The article seemed to imply the Cross Site Scripting (XSS) attacks generally only provide a single transaction vector for attack. It surprising that the register would make this mistake as the canonical example of a XSS attack is to demonstrate the mapping of the DOM element 'document.cookies' into a web request to an attacker's website. This attack provides an attacker all the session credentials needed to login to a web application without requiring a password (and thus allowing full access to all archived mail). I'm not saying this is what was done in this case, but to dismiss this vector as impractical would be a mistake.
"Schimel said his scrape with the attackers was a wake-up call for him to follow security best practices, including the use of different passwords for each online account."
The fact that he wasn't doing so already, and seems to have been tripped up by a sKript k1ddie exploit and/or by using ware that is well known to be vulnerable speaks volumes about his professionalism.
Reputation deservedly smeared, I can't help but think. But then, I'm not very nice.
wow :) now I am really scared :) this could happen to everyone, even the best ones in the field. Even if you are too paranoid about these issues, you can still get hacked. It's not about any security protection, it's about targeting and determination. Everything is vulnerable nowadays. Damn !
P.S Sorry for my English
In passing ...
[script type="text/javascript"]
// uppercase+lowercase+integers
passchars=new Array("A","B","C","D",...etc...);
passwd="";
// modify 10 if you want longer/shorter password
for(i=0;i<10;i++) {
// add to 62 if you also include symbols in your array
newrand=Math.floor(Math.random()*62);
passwd+=passchars[newrand];
}
document.write(passwd);
[/script]
I know Javascript doesn't have a truly random number generator, but if you want pretty-darn random password characters, this'll do it. I keep it as "passgen.html" on my desktop, and any time I need a new one, I open it in my browser and, voila ... 10-char password.
Hi William. You are quite right. Security is a risk assessment. Suffering a DoS is likely a lot less damaging than having information stolen though. The DoS will end but stolen information is gone forever.
I use alpine to read my mail and the only way to my MTA is to authenticate ssh using RSA keys. The box is locked behind a firewall too. Yes I could suffer a loss of availability or utility but I have assessed the risk and determined that it is a good trade-off.

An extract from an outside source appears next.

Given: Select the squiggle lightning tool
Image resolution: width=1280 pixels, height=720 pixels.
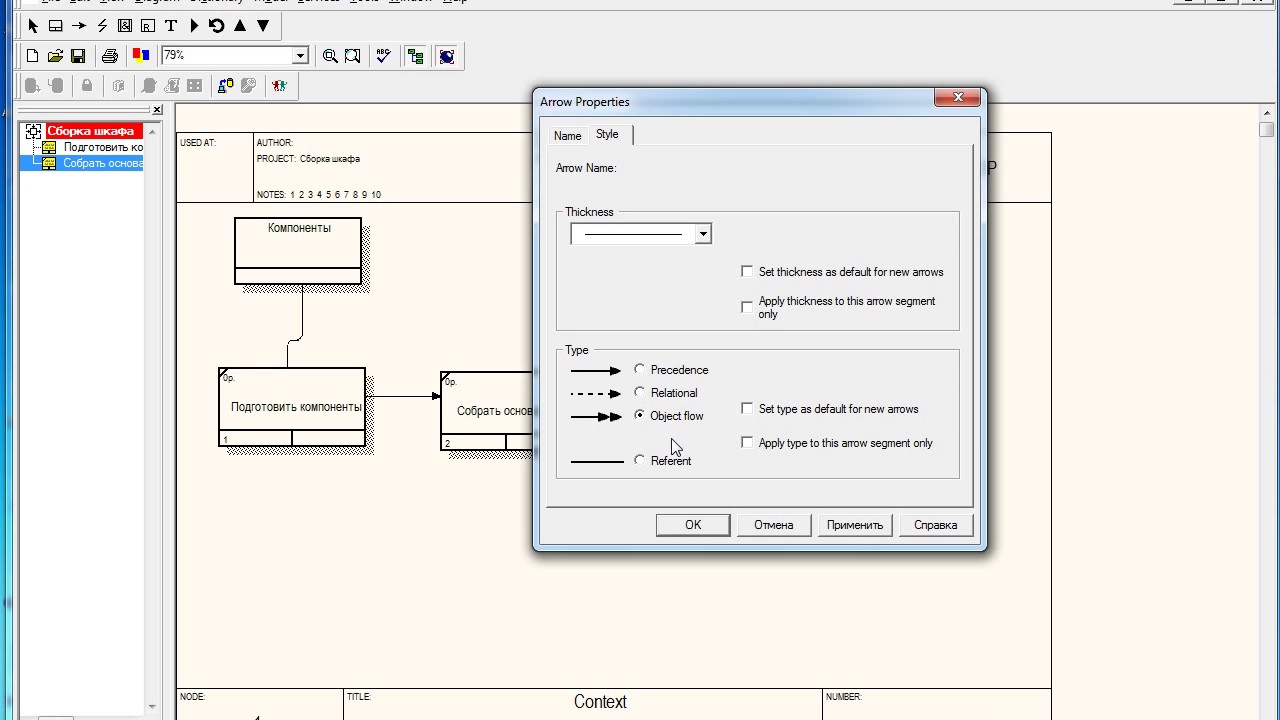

I'm a sysadmin who takes a lot of notice of security (as all sysadmins should, imho) and I was really surprised to see these security researchers making such basic mistakes.
Dan, you say, "Still others guess that the miscreants gained entry through the victims' blogs, which typically used blogging software from TypePad and WordPress. Those programs have routinely been found to contain gaping security holes."
This is false, and you should know better. The results from the Pwnie awards to the IBM X-Force report to the U.S. Department of Homeland Security's reports all list WordPress among the least secure applications of any kind, not just web apps. TypePad is nowhere to be found on those lists, because it's consistently been extremely secure and reliable for our users.